The problem: The lines to extract run from the first line of the entries through the line that contains "The Agile Manifesto helps"; reproduce exactly those lines and no others.

Collected data:
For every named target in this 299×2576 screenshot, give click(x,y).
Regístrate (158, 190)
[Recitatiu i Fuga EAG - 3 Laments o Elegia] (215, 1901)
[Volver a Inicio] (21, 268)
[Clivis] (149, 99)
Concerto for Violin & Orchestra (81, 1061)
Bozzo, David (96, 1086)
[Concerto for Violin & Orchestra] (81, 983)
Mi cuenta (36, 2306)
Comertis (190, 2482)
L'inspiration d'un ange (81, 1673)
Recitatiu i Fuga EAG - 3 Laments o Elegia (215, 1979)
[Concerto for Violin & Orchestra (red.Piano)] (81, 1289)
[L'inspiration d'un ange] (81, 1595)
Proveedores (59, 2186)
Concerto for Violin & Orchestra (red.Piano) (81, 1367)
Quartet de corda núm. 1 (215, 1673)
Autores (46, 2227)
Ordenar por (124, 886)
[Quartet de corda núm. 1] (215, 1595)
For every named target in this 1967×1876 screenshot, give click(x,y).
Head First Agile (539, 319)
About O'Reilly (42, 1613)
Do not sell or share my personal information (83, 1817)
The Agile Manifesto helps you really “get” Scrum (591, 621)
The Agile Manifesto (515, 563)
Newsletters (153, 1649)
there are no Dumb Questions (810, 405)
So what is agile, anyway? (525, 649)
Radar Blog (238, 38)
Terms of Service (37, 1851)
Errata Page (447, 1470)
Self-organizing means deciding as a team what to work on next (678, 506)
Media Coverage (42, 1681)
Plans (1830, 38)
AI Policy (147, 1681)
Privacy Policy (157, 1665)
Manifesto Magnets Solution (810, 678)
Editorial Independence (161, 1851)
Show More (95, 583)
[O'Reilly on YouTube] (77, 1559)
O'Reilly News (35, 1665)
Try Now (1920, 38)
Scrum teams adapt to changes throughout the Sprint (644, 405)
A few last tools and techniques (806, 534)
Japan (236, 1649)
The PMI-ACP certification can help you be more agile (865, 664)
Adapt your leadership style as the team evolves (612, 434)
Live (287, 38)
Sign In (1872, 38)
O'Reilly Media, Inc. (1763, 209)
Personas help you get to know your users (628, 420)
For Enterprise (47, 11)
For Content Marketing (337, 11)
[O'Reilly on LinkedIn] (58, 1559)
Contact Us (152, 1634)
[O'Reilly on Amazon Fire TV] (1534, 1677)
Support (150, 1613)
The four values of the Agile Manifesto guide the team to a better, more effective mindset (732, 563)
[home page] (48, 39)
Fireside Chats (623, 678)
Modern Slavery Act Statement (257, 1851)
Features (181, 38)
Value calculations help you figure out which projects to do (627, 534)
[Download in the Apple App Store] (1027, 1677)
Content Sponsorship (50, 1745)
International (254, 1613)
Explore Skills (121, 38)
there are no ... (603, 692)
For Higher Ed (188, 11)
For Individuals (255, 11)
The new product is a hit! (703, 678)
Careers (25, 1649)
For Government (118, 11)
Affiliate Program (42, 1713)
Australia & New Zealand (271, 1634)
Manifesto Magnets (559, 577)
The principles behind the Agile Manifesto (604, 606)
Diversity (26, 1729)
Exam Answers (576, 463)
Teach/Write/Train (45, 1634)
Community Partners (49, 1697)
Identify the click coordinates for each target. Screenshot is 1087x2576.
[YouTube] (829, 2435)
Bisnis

Solution for this exercise:
For every named target in this 299×2576 screenshot, give click(x,y).
Regístrate (158, 190)
[Recitatiu i Fuga EAG - 3 Laments o Elegia] (215, 1901)
[Volver a Inicio] (21, 268)
[Clivis] (149, 99)
Concerto for Violin & Orchestra (81, 1061)
Bozzo, David (96, 1086)
[Concerto for Violin & Orchestra] (81, 983)
Mi cuenta (36, 2306)
Comertis (190, 2482)
L'inspiration d'un ange (81, 1673)
Recitatiu i Fuga EAG - 3 Laments o Elegia (215, 1979)
[Concerto for Violin & Orchestra (red.Piano)] (81, 1289)
[L'inspiration d'un ange] (81, 1595)
Proveedores (59, 2186)
Concerto for Violin & Orchestra (red.Piano) (81, 1367)
Quartet de corda núm. 1 (215, 1673)
Autores (46, 2227)
Ordenar por (124, 886)
[Quartet de corda núm. 1] (215, 1595)
For every named target in this 1967×1876 screenshot, give click(x,y).
Head First Agile (539, 319)
About O'Reilly (42, 1613)
Do not sell or share my personal information (83, 1817)
The Agile Manifesto helps you really “get” Scrum (591, 621)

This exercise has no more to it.